About an hour before we were ready to eat, I turned the heat up to 175 and took the foil off for the final 30 – 40 minutes.

I set the table and got ready

I was going to make the meal a simple one… just meat and some veg… but it was going to be marvellously tasty meat and veg.

Potatoes were parboiled and drained. If you do this in a colander, give them a good shaking so they roughen a bit and and then throw them into sizzling goose fat . I use a baking tray with an shallow edge on it and put a good two tablespoons of goose fat on it and let it heat up for ten minutes or so before I throw on the potatoes.

If they have had a bit of roughening round the edges, it lets the goose fat get in and make a lovely crispy and crunchy crust. The insides stay beautifully fluffy.  They just need to be turned so they brown all over.

I steamed some carrots and parsnips ( I had prepared too many batons the day before for Christmas lunch, but, kept in the fridge, they were still perfectly fresh and just needed a light cooking) and then tossed them in with the potatoes.

Time to start getting things ready.. so the candles were lit

The meat taken out to rest.
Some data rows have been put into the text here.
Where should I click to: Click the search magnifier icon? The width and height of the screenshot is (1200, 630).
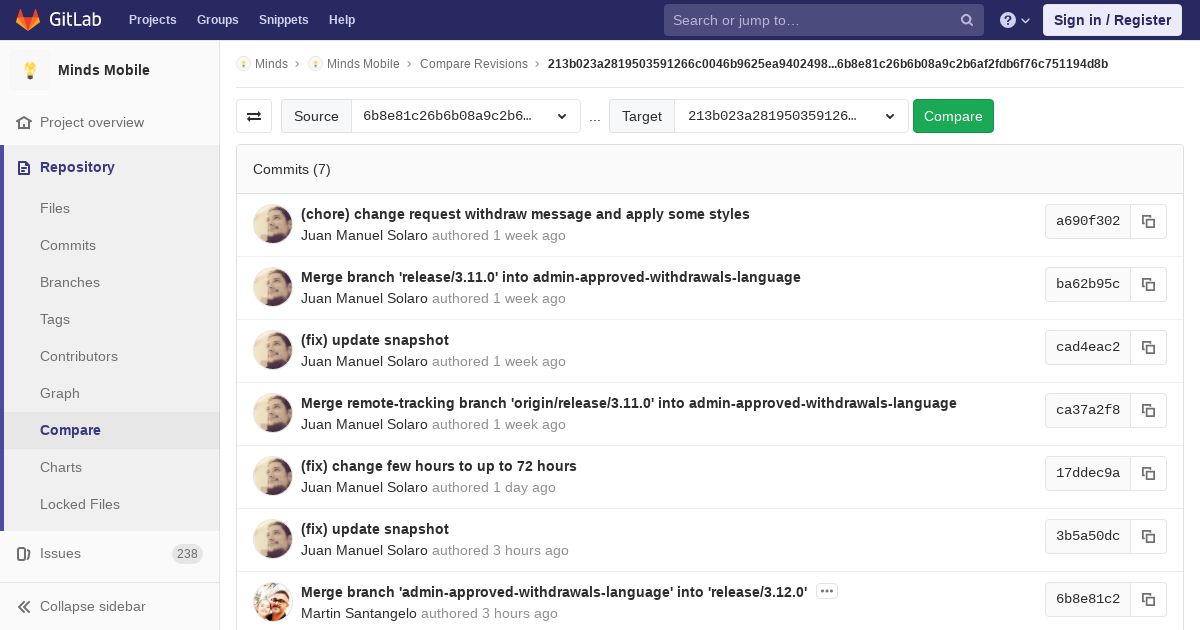click(x=967, y=20)
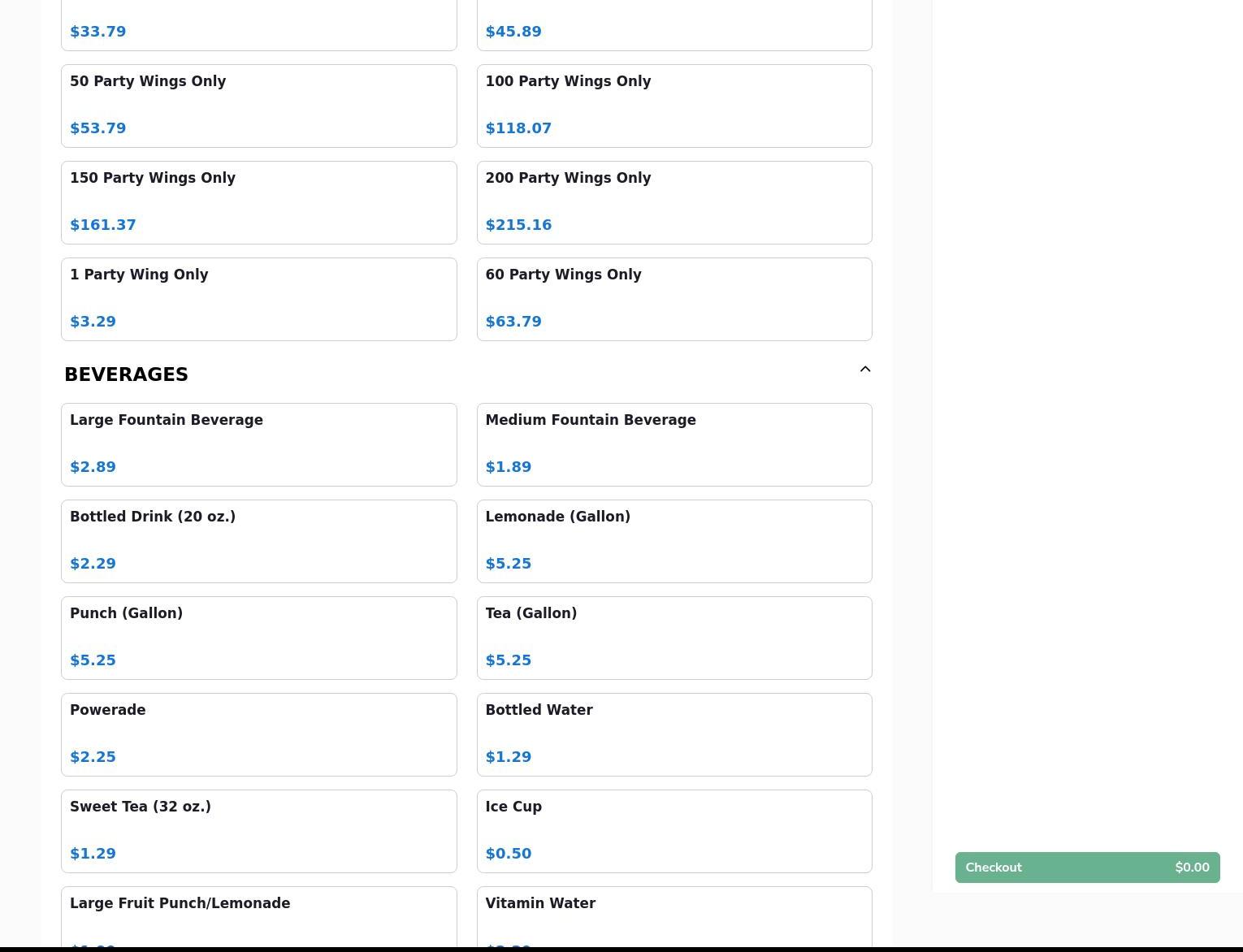Viewport: 1243px width, 952px height.
Task: Choose 100 Party Wings Only item
Action: tap(673, 106)
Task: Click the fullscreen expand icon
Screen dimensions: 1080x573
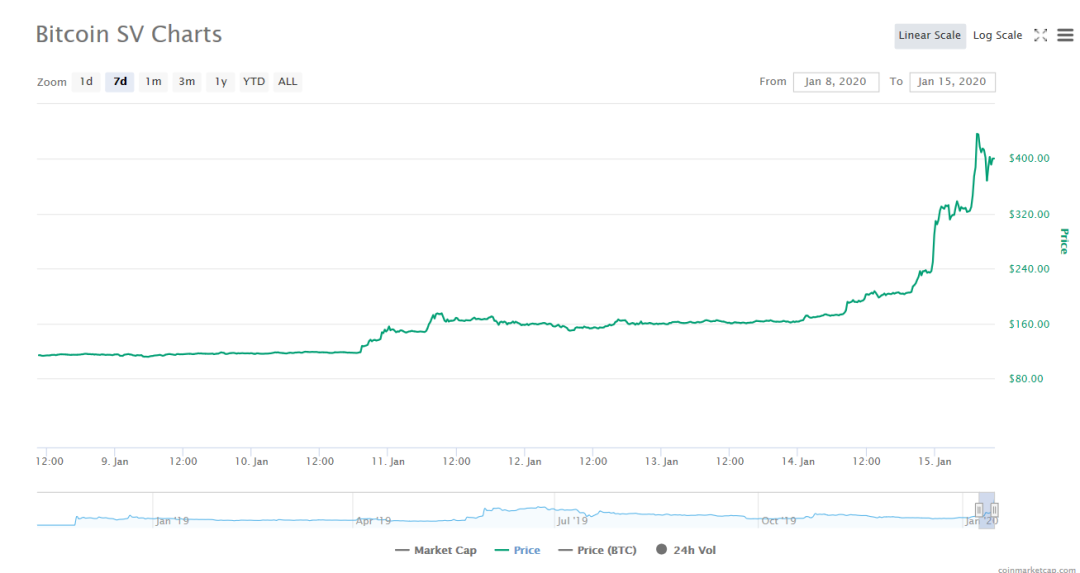Action: [1040, 35]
The pan was deglazed with another half glass of red wine – it sizzled  and spluttered and the meat juices and marinade turned in a gravy that was so delicious you might be happy drinking it.

The meat looked fantastic.

The champagne was poured and the birthday girl was toasted (while I laughed quietly to myself because I am not as old as she is…… yet!)

And the meat carved into great, luxurious slices of rich and juicy beef…

All I needed to do now is call the birthday girl to the table, and get everyone to join her for her birthday meal

The plate of beef was considered a resounding success – it’s an underused cut and perhaps people think it is tricky to deal with or maybe ordinary and boring. It was easy – a marinade, a slow cooking throughout the afternoon with a final burst of heat to finish it off. The flavour is incredible – rich, deep and complex. The essence of meaty beefiness.

Just because it is inexpensive doesn’t mean it can’t be part of a special dinner.

Find a decent butcher who will sell you this cut and try it yourself. You will be very glad you did.